TO DO
Only the lines from the one containing "Legend Of Zelda: Ocarina of Time’s" through the last line below should be written out, exactly and with both ends kept.

Excerpts from a dataset:

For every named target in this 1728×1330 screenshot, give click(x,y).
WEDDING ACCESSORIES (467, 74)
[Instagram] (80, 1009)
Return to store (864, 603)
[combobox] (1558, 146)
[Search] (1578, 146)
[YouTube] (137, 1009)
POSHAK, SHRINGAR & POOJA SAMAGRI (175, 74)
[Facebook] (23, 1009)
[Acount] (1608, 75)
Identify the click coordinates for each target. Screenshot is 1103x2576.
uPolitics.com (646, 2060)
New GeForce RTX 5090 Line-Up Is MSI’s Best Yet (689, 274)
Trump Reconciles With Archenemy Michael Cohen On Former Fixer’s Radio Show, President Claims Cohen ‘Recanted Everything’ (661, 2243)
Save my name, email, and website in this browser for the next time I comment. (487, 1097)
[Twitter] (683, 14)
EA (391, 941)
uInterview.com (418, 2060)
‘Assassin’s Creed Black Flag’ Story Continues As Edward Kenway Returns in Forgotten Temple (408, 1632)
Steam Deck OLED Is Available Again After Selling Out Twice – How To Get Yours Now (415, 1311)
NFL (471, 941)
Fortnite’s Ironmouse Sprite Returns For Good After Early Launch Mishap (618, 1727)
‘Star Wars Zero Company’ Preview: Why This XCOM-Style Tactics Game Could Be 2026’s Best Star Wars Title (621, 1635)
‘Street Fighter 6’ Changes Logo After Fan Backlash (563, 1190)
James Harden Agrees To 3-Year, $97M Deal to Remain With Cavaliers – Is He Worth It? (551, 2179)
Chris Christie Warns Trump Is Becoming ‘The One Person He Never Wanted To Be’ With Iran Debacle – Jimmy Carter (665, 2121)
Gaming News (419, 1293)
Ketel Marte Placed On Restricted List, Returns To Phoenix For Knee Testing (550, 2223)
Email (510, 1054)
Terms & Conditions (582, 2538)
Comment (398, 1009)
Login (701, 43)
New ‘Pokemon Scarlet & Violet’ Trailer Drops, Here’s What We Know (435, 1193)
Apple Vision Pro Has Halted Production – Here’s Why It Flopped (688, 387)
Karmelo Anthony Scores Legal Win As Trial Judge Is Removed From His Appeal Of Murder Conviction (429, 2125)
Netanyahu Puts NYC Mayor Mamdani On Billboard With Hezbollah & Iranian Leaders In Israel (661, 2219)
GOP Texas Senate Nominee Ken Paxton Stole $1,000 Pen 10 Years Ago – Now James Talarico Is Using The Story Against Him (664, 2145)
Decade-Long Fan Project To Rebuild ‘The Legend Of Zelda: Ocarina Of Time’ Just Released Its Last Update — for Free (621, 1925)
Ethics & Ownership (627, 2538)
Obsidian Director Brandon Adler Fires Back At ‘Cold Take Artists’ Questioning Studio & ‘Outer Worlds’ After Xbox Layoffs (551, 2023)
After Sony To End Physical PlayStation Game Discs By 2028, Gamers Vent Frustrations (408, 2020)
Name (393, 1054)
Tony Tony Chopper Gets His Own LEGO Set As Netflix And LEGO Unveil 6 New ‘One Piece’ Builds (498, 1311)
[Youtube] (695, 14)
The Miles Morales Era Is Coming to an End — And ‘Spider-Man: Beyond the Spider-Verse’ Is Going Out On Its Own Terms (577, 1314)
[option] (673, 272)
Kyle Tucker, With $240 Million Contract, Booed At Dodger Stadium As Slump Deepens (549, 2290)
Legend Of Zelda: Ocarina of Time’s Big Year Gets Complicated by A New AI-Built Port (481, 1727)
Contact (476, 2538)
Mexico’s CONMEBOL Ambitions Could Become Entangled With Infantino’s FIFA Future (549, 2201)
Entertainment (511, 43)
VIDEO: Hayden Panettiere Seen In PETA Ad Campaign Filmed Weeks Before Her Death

ANSWER SECTION
Legend Of Zelda: Ocarina of Time’s Big Year Gets Complicated by A New AI-Built Port (481, 1727)
Contact (476, 2538)
Mexico’s CONMEBOL Ambitions Could Become Entangled With Infantino’s FIFA Future (549, 2201)
Entertainment (511, 43)
VIDEO: Hayden Panettiere Seen In PETA Ad Campaign Filmed Weeks Before Her Death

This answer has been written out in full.